MPs who vote against May’s deal are voting for a potentially unstoppable no-deal
Most Brexiteers cheerfully rubbish expert economic analysis, and claim there is nothing to fear from any kind of Brexit
It’s been another bad week for experts. Mark Carney, Bank of England boss, was described by Conservative MP Jacob Rees-Mogg as “a failed second-rate Canadian politician who is talking down the pound”. That’s the same Rees-Mogg who just led a failed coup against the prime minister. The same man who said recently: “I always play the ball, not the man.”
For the record, Carney has never been a politician, has three degrees, one from Harvard and two from Oxford, and previously ran the Bank of Canada so successfully that the Canadian economy and banking system sailed through the global financial crisis of the last decade with barely a scratch.
The lowly status of experts and the associated disregard for facts is taking the UK into potentially crisis territory. We might be forgiven for thinking we are there already, but what could happen next is orders of magnitude more serious than anything we have seen so far.
There are many strands to this, not just the willingness of the double-breasted brigade to economise with the truth. The financial emasculation of traditional media in general and the political emasculation of the BBC in particular allows the great lies to go unchallenged.
It’s such a shame that much of the economic analysis presented in the run-up to the Brexit referendum was politicised by the then chancellor George Osborne. By encouraging us to focus on forecasts of a recession, we lost sight of the wide range of scenarios published by the various agencies. Almost every one of those scenarios forecast that British economic growth would be lower than other countries, and there would be a gradual erosion of relative living standards. That’s a harder message to sell than the “Britain to fall into a recession” headline. Few people, either in the media or the Cameron government, bothered to try.
There is a subtlety to the “lower relative economic growth story” that requires a bit of effort in terms of communication. Sexy it isn’t, so attention wandered to the more dramatic recession scenario.
But that basic story, gradually getting poorer relative to other economies, has proven to be spot on. It is exactly what has happened.
Rees-Mogg’s attacks on Carney were a response to the fact that the governor is at it again. Yet the British government mandated him to update his analysis in light of the various options that have emerged now that the withdrawal agreement is done.
The boffins at the UK central bank were asked to model various outcomes, including Theresa May’s deal. And they all say the same thing. The numbers vary, depending on the nature of Brexit, but they all point in one direction: relative impoverishment.

**Information given**
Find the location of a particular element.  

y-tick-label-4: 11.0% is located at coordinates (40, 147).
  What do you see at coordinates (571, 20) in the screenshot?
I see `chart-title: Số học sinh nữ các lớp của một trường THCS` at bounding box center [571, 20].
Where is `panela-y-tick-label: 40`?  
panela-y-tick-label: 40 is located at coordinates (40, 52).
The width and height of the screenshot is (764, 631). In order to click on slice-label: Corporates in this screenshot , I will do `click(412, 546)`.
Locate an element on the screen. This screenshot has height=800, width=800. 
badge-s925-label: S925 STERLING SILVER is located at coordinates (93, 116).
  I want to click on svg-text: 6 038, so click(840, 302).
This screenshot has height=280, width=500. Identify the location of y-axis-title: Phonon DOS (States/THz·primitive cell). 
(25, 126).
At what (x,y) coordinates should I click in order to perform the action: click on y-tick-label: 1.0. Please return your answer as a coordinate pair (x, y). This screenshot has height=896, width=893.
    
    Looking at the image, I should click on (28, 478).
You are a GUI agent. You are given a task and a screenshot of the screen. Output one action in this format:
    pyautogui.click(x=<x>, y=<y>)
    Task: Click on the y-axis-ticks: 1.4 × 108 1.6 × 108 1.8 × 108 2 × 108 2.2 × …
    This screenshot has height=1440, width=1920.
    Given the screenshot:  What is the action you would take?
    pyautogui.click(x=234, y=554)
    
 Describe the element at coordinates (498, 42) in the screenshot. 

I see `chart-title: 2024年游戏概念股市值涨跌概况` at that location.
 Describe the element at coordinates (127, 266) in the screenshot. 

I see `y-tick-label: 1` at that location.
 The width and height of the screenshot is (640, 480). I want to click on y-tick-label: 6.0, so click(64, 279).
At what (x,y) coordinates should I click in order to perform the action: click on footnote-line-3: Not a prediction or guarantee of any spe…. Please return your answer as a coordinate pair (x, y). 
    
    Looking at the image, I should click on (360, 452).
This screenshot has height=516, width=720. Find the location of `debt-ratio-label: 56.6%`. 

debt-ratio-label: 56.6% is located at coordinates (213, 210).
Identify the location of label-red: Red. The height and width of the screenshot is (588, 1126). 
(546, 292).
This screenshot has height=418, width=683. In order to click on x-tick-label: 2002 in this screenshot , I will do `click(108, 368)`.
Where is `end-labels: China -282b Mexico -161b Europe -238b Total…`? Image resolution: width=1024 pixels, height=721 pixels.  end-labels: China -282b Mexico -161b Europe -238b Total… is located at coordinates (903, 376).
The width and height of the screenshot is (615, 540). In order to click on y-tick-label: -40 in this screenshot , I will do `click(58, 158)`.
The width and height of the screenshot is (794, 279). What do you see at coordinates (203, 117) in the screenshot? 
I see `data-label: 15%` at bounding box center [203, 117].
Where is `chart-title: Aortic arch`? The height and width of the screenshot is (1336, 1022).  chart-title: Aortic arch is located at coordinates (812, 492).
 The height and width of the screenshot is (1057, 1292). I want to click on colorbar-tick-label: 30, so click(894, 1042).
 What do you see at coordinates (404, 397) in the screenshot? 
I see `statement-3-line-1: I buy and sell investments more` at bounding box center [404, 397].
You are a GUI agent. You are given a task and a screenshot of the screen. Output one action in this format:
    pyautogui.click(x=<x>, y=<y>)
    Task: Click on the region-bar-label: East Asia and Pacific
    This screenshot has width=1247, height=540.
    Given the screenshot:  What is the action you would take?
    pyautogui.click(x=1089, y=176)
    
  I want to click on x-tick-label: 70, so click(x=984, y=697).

**Work to complete**
(A) In the article on Brexit, which bank did Mark Carney run before the Bank of England?
(B) Summarize the article on Brexit in two sentences.
(C) Reproduce the article on Brexit from "For the record, Carney" to "barely a scratch.".

**Task-by-task outputs**
(A) The Bank of Canada.

(B) The article argues that disregard for experts and facts, shown in Jacob Rees-Mogg's attack on Bank of England governor Mark Carney, is taking the UK into potential crisis territory. It says the pre-referendum forecasts of lower relative growth and gradually eroding living standards have proven correct, and that the Bank's modeling of Brexit outcomes, including Theresa May's deal, points to relative impoverishment.

(C)
For the record, Carney has never been a politician, has three degrees, one from Harvard and two from Oxford, and previously ran the Bank of Canada so successfully that the Canadian economy and banking system sailed through the global financial crisis of the last decade with barely a scratch.